Elasticsearch版本:6.5.4
python elasticsearch包版本:7.9.1
Elasticsearch安装
wget https://artifacts.elastic.co/downloads/elasticsearch/elasticsearch-6.5.4.tar.gz
wget https://artifacts.elastic.co/downloads/elasticsearch/elasticsearch-6.5.4.tar.gz.sha512
shasum -a 512 -c elasticsearch-6.5.4.tar.gz.sha512
tar -xzf elasticsearch-6.5.4.tar.gz
cd elasticsearch-6.5.4
./bin/elasticsearch
如果一切正常,Elasticsearch 就会在默认的9200端口运行。这时,打开另一个命令行窗口,请求该端口,会得到说明信息。
{
"name" : "4i-Vnu0",
"cluster_name" : "elasticsearch",
"cluster_uuid" : "-GKnecjfT46y3n-CMs44dg",
"version" : {
"number" : "6.5.4",
"build_flavor" : "default",
"build_type" : "tar",
"build_hash" : "d2ef93d",
"build_date" : "2018-12-17T21:17:40.758843Z",
"build_snapshot" : false,
"lucene_version" : "7.5.0",
"minimum_wire_compatibility_version" : "5.6.0",
"minimum_index_compatibility_version" : "5.0.0"
},
"tagline" : "You Know, for Search"
}
上面代码中,请求9200端口,Elasticsearch返回一个 JSON 对象,包含当前节点、集群、版本等信息。按下 Ctrl + C,Elasticsearch就会停止运行。

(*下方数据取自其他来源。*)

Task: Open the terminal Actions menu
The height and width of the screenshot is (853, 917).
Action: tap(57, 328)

默认情况下,Elasticsearch只允许本机访问,如果需要远程访问,可以修改 Elasticsearch 安装目录的config/elasticsearch.yml文件,去掉network.host的注释,将它的值改成0.0.0.0,然后重新启动 Elasticsearch。
network.host: 0.0.0.0
使用Python与Elasticsearch交互
首先需要安装与Elasticsearch 6.5.4兼容的elasticsearch包elasticsearch 7.9.1。注意,当设置network.host为0.0.0.0后,下文中ip应替换为具体的ip地址。
设置Elasticsearch,并查询Elastcsearch的基本信息。
from elasticsearch import Elasticsearch
es = Elasticsearch([{'host': 'ip', 'port': 9200}])
# 查询当前节点、集群、版本等信息。
result = requests.get('http://ip:9200')
print(result.content.decode())
# 查看当前节点的所有Index。
result = requests.get('http://ip:9200/_cat/indices?v')

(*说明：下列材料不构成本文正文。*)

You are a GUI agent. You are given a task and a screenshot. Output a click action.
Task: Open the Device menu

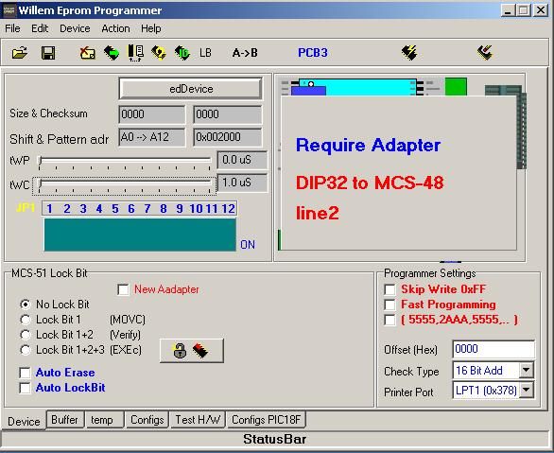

print(result.content.decode())
将数据预先保存为csv文件格式,并使用helpers批量上传数据。
from elasticsearch import helpers
with open(file_name, 'r', encoding='utf-8') as f:
reader = csv.DictReader(f, fieldnames=['surface_form', 'score', 'mid'])
helpers.bulk(es, reader, index='freebase_surface_map', doc_type="doc")

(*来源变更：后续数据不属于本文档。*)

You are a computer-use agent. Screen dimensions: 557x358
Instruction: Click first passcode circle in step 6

使用Elasticsearch进行查询,并进行数据后处理。
candidate = 'country'
# surface_form 为需要匹配的字段。
query = {'query': {'match': {'surface_form': candidate}}}
es_results = es.search(index='freebase_surface_map', doc_type="doc", size=50, body=query)
max_score = es_results['hits']['max_score']
es_results = es_results['hits']['hits']
# 仅考虑分数最高的候选项。
es_results = [es_result for es_result in es_results if es_result['_score'] == max_score]
es_results = [es_result['_source'] for es_result in es_results]
es_results = sorted(es_results, key=lambda x: x['score'], reverse=True)